> **WHAT YOU SHOULD DO**
Collect each line of the records below that contains the word "Select", and copy those lines in full.

> **DATASET ENTRIES**
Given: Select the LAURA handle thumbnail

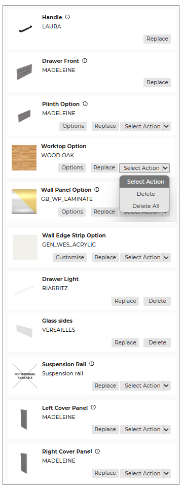Looking at the screenshot, I should pos(25,29).
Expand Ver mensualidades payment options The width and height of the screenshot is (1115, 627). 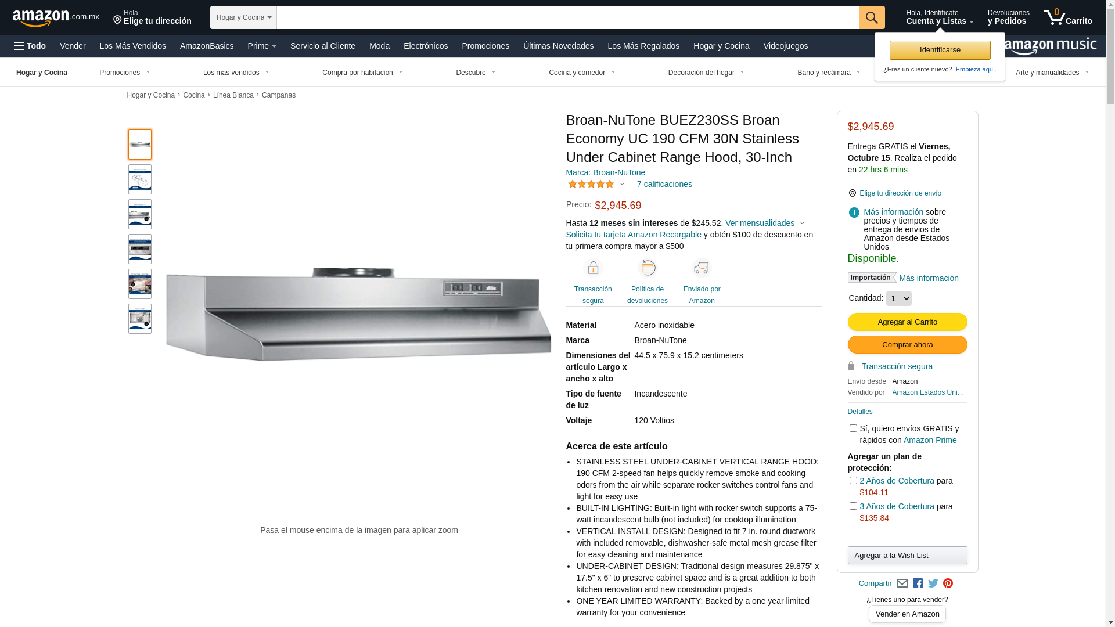coord(764,223)
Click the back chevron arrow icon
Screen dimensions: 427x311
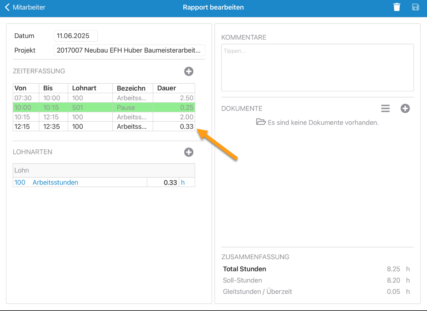point(7,7)
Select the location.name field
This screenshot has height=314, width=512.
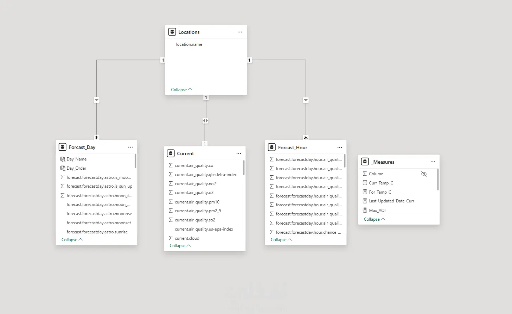coord(189,44)
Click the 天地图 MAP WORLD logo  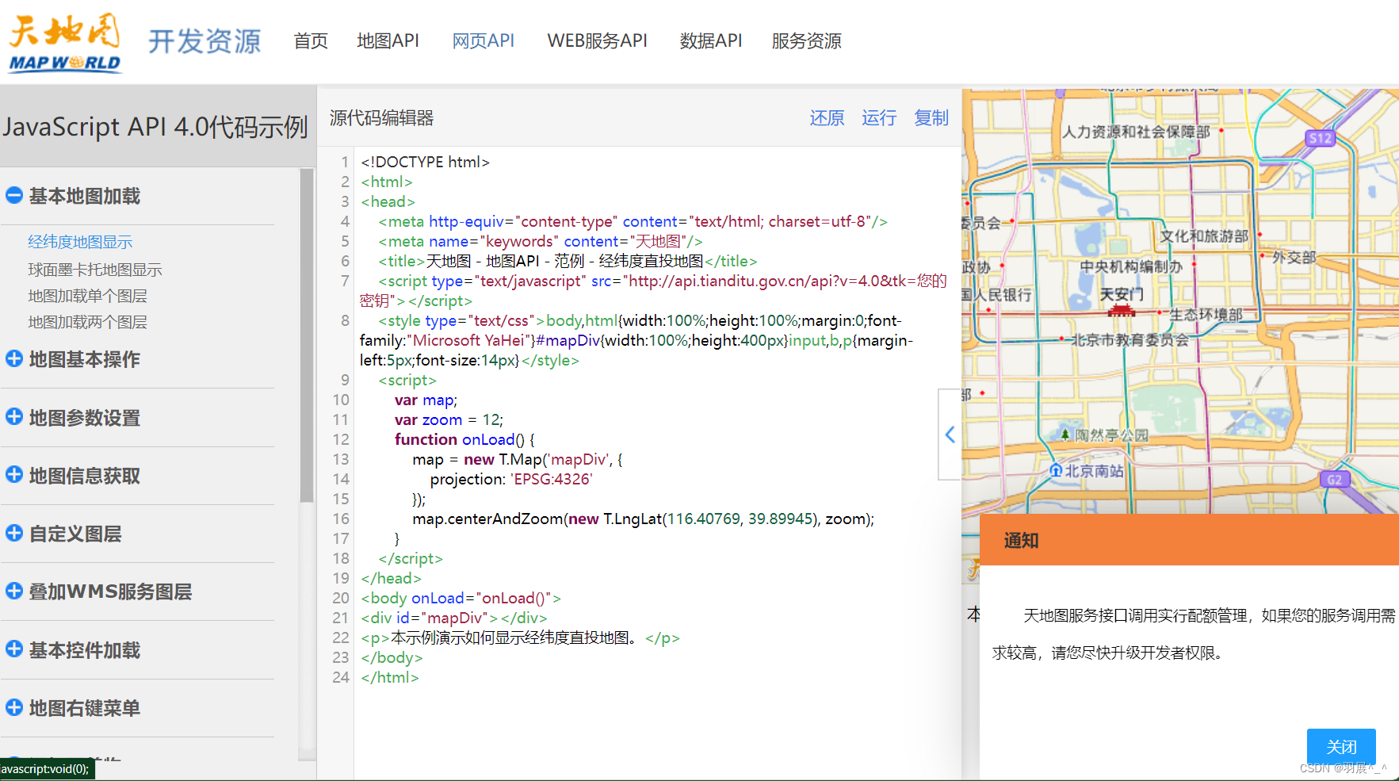tap(63, 41)
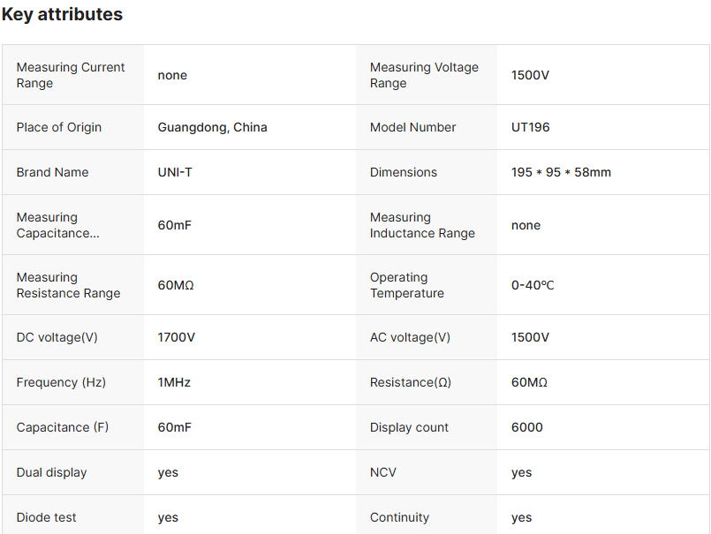
Task: Click the 1MHz frequency value
Action: click(174, 382)
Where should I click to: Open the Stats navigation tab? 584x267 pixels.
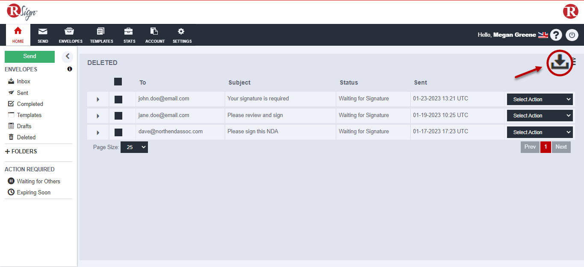click(129, 35)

> **COMPLETED EXERCISE**
Given: Select the LAURA handle thumbnail
Select the location.name field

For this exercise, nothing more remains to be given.